The Postal Service remains one of my favorite bands despite their limited oeuvre, and yet I can't think of something that blatantly screams Postal Service in Freelance Whales' music. Perhaps the occasional synth (which is lamentably heavy handed in their most widely-known song, "Hannah") but it's tempered by tambourine, glockenspiel, and other eclectic instruments, not to mention beautiful vocal harmonies. And synth/sampling is no longer a gimmick that owes something to P.S. or Death Cab-- it's being used by all those hip kids nowadays, and has been for some time (see "Digital Ash in a Digital Urn," Bright Eyes circa '05)
Freelance Whales supported themselves by busking in subways in NYC before getting a record deal-- something a strictly electronic duo like Postal Service or a solo electronic musician like Owl City could never do. And it is evident in their music that they are laying tracks down, together, as a 5-piece-ensemble, using the electronic elements as a base upon which to build organic vox and instrumentals, whereas Owl City works solo and the long distance Postal Service collaboration is legendary.
I wouldn't call Freelance Whales my new favorite band or anything, but I think they've done an admirable job of bridging the gap between electronic music and indie rock, with not a little musicianship thrown in for good measure. They are definitely going places.

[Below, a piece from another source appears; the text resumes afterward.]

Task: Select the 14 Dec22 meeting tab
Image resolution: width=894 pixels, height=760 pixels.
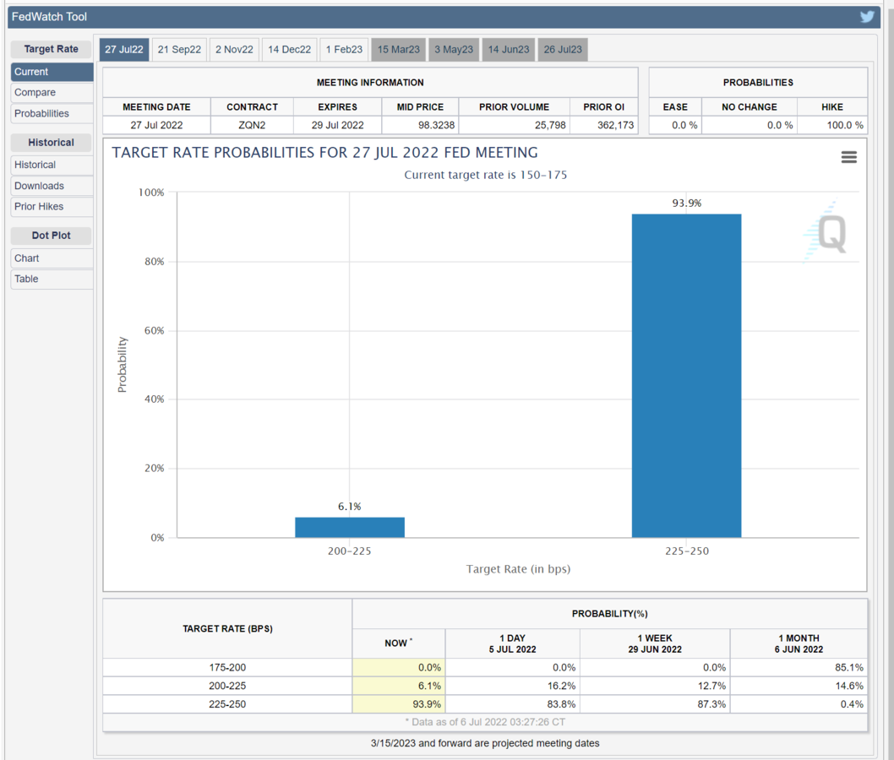Action: click(290, 50)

I'd direct you to this Stereogum feature for an assessment that I think is far more reasonable than P4K's... http://stereogum.com/92961/band_to_watch_freelance_whales/franchises/band-to-watch/
Also, if you haven't gotten too far into Weathervanes, I find "Ghosting" or "We Could Be Friends" more representative of the band's overarching sound than "Hannah." You can hear the fingers sliding up the guitar strings- hard to replicate that via synth.
Please write about music more often! It's great to open up these discussions.
My "couple of things" are that
1) I probably went too broad and too mean with my title. I love Modest Mouse (though I'd say mice aren't particularly odd). But that leads into...
2) I don't write about music very much because I really have no business talking about it in a contemporary fashion. I don't believe I've consciously heard a Fleet Foxes song, and I'm not sure I've ever even heard of Frightened Rabbit.
I'm glad to know that the things that turned my ears down about "Hannah" are kind of particular to "Hannah," but it also makes me leery of digging further into a catalog.
When I call myself a "food-writing blogger dilettant," I'm being charitable. My main source of contemporary music awareness are the commercials I tease in my post. Dig through my "Purchased" playlist in iTunes and you'll see what I mean. Single after single, most from cutesy car commercials (Simple Kid's "Lil' King Kong," plus, like, every Apple commercial...you know the drill).
I define "poseur," but I'm glad you chimed in! I need smart music people to set me straight when I get a wild hair about some perceived offense against "good" music.